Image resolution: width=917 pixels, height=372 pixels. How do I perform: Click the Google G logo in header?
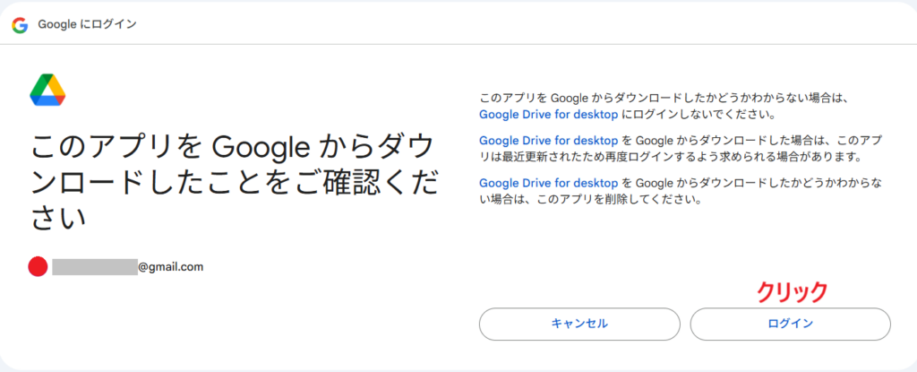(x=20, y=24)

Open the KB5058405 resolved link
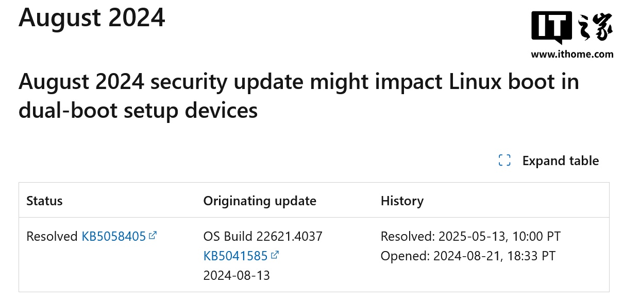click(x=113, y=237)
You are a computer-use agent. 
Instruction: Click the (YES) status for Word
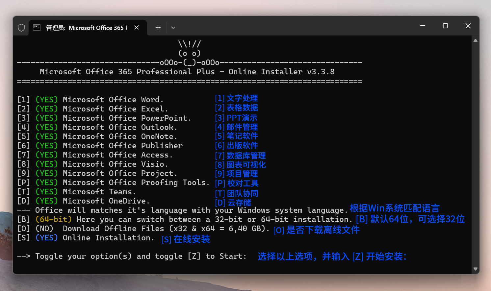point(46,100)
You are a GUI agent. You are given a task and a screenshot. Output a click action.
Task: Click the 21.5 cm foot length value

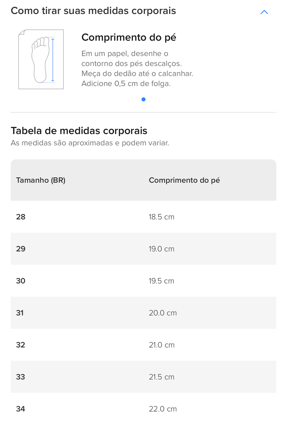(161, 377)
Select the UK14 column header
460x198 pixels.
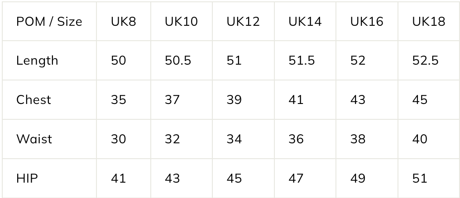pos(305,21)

+---+

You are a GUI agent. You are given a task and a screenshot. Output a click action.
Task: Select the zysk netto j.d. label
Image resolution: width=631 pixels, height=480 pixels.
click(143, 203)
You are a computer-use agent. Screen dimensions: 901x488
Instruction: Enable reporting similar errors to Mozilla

+---+

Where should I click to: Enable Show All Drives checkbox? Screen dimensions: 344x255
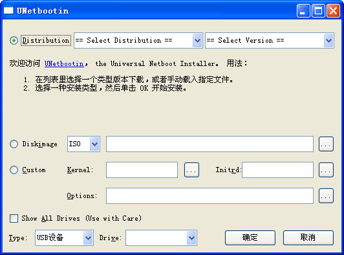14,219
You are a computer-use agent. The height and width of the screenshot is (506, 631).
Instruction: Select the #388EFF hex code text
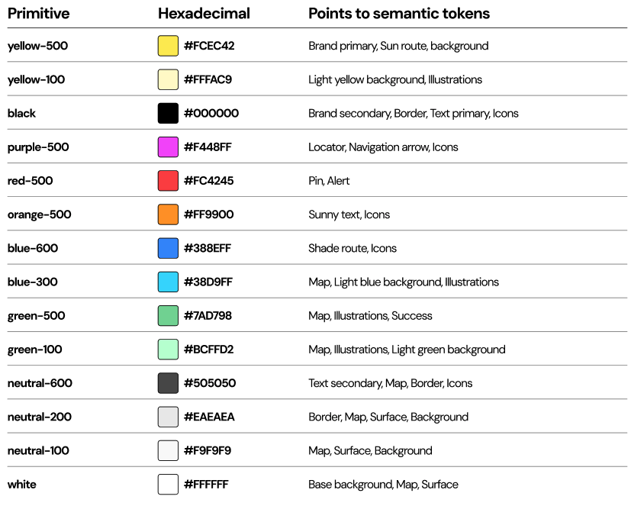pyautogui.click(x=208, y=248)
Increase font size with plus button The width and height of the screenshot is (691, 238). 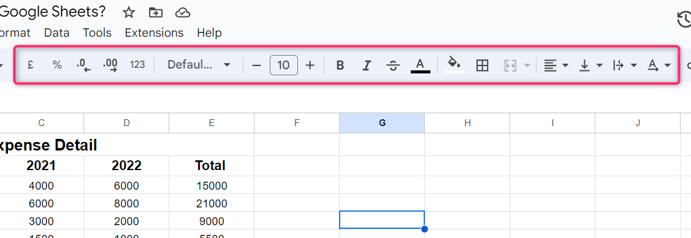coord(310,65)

+---+

*WORK REQUIRED*: What lines in the records contain the word "agent"? Return each one.

*ANSWER SPACE*:
You are a computer-use agent. 
You are a GUI agent. You are given a task and a screenshot. Output a click action.
You are a GUI agent. You are given a task and a screenshot. Output a click action.
You are a computer-use agent. Screen dimensions: 901x488
You are a computer-use agent. The height and width of the screenshot is (506, 631).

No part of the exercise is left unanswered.